• _What this task involves_
Give back an exact copy of the lines in the records below, from the line that has "The width and height of the screenshot is (712, 703)." through the line that has "Task: Click the Top", and nothing besides.

• _Input data_
══════════════════════════════

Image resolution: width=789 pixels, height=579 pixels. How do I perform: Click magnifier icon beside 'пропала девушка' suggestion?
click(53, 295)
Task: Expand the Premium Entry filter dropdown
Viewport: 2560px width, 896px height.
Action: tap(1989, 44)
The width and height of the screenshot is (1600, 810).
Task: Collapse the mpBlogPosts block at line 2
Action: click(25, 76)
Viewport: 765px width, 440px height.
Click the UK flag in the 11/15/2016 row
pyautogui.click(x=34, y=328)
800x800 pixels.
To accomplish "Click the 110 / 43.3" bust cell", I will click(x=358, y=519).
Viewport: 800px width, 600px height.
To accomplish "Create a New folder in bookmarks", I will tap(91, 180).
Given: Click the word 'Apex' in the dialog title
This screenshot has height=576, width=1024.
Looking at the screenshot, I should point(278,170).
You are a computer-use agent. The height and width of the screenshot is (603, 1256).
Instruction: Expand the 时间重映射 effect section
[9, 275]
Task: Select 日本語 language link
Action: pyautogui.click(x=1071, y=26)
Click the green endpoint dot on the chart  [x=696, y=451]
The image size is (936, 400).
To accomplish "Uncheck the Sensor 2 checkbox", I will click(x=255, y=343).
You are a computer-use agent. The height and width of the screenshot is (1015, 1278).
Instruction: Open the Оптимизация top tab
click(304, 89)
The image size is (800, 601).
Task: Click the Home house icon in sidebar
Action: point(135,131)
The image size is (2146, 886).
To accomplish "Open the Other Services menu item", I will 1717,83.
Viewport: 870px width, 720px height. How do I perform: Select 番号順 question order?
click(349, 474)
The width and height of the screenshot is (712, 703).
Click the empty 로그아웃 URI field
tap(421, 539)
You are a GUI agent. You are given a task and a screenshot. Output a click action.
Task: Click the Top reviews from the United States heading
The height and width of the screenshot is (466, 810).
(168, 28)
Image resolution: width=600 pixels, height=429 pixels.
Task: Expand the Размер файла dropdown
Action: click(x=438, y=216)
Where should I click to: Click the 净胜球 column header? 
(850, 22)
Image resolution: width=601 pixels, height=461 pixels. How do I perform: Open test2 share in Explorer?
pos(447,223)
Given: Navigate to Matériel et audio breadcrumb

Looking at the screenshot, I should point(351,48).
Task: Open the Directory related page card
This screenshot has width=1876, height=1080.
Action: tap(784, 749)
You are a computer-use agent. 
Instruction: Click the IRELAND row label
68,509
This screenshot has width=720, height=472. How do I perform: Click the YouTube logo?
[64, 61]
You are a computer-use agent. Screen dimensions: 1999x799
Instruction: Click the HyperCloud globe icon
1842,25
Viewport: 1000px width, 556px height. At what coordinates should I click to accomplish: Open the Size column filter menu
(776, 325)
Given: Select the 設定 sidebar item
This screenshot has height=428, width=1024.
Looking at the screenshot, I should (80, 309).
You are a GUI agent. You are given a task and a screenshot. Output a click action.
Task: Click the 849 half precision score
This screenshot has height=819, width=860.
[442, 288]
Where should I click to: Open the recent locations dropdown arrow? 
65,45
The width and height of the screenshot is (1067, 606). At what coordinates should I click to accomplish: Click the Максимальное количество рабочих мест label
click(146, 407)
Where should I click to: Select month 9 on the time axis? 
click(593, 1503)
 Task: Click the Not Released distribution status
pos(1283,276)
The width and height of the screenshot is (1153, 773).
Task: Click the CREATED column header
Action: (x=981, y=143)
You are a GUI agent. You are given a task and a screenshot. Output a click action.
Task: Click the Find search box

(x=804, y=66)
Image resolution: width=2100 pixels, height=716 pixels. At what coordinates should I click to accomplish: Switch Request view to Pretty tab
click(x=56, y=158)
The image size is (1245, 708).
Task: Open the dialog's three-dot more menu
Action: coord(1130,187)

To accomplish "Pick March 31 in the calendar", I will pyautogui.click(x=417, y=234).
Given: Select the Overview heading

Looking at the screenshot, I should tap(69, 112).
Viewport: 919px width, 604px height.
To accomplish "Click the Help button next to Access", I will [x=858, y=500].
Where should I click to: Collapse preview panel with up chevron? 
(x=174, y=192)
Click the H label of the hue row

══════════════════════════════

• _Solution below_
The width and height of the screenshot is (712, 703).
Click the empty 로그아웃 URI field
tap(421, 539)
You are a GUI agent. You are given a task and a screenshot. Output a click action.
Task: Click the Top reviews from the United States heading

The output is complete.